Move all tool config into pyproject.toml

The goal is to reduce the number of config files as much as possible.

Speed up CI/CD

Currently, the entire CI/CD Workflow (see .github/workflows/build.yml) takes about 2 minutes, not including the publish Job). This is too long for a simple one-file distribution.

A significant amount of time is spent on installing dependencies. Windows runners in particular spend inordinate amounts of time on pip install. See the stats for run 52035558, which ran on the current HEAD (79e4191):

Job Installing Dependencies (s) Total (s) Percentage
build 8 14 57.1%
lint (black) 14 23 60.9%
lint (isort) 16 23 69.6%
lint (pylint) 11 19 57.9%
test (ubuntu, py37) 12 23 52.2%
test (ubuntu, py38) 11 20 55.0%
test (windows, py37) 48 67 71.6%
test (windows, py38) 34 52 65.4%

Solutions

Install needed dependencies only

Only install dependencies required for each job. The lint jobs don't need tox. The test jobs don't need Pylint. No job needs pipdeptree, as I use it for examining dependencies.

To do so, split requirements-dev.txt into multiple files: linting, building-and-testing, and miscellaneous development tools. More fine-grained splitting is possible (requirements-lint-black.txt, requirements-lint-pylint.txt, etc.), but it would make managing dependencies a nightmare.

Unfortunately, the dependencies for building wheels (setuptools, wheel, etc.) must be installed on both the build and test jobs.

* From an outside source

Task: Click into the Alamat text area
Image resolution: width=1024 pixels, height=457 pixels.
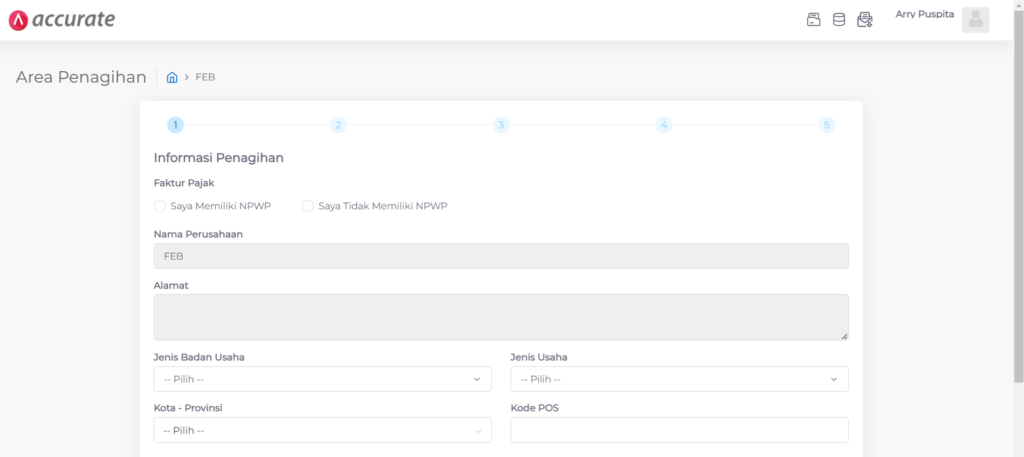Action: [500, 317]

This is because I want to test both sdists and wheels.

(Rejected) Merge build and test jobs

Since building sdists and wheels take a trivial amount of time, we could reduce the overall time spent by building them directly in each test job. This eliminates the need for a separate build job.

However, this means that make each test job would uses sdists and wheels built on its own platform and Python runtime, not the ones published to PyPI. The status quo ensures that I am actually testing what is published. Hence, this idea is rejected.

Support additional file formats

Let's add support for more file formats. I can leverage the extras_require feature of setuptools (or the requires-extra option of flit, if I switch over to it) to add conditional dependencies. I can then detect which optional dependencies are available, and make related features selectively available.

File Formats

  • JSON5: Minor improvements to JSON. Since we already support JSON, migration would be quite easy.
    • Dependency: dpranke/pyjson5 AKA json5.
    • PyJSON5 requires VC++ to build on Windows and provides no wheels, so no go.
  • YAML: A popular configuration format. It is quite complex, though, so I might not use it.
  • TOML: An increasingly popular alternative to YAML with less lenient syntax. Since I am already using this in one of my projects, adding support for this should be trivial.